What is being asked -
Track down each line below containing the string "Blog" and copy it.
*** Data excerpts ***
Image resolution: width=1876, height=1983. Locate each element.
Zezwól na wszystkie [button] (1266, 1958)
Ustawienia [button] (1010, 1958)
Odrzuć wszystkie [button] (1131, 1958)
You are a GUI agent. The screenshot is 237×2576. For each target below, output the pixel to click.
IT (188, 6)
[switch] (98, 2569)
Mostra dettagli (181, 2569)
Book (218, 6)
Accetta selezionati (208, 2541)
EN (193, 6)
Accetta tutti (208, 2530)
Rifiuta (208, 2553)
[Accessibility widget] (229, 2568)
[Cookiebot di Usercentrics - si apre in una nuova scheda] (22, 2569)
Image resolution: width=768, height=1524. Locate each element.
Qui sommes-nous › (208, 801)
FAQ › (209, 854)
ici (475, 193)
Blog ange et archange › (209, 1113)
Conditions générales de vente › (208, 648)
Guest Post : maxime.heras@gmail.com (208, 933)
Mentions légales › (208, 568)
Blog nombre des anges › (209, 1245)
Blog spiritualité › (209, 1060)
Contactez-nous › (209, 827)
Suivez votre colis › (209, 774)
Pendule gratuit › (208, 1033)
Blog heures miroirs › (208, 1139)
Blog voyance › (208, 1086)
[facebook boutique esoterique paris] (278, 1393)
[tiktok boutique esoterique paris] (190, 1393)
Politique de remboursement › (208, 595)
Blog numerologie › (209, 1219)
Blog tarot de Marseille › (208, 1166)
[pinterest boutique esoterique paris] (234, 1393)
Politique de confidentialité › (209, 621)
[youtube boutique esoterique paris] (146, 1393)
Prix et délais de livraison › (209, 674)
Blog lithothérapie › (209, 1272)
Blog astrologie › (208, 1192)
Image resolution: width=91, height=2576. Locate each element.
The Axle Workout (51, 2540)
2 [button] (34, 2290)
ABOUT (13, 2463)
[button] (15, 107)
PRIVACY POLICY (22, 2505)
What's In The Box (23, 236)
*** End of Data excerpts ***
Final answer -
Blog ange et archange › (209, 1113)
Blog nombre des anges › (209, 1245)
Blog spiritualité › (209, 1060)
Blog heures miroirs › (208, 1139)
Blog voyance › (208, 1086)
Blog numerologie › (209, 1219)
Blog tarot de Marseille › (208, 1166)
Blog lithothérapie › (209, 1272)
Blog astrologie › (208, 1192)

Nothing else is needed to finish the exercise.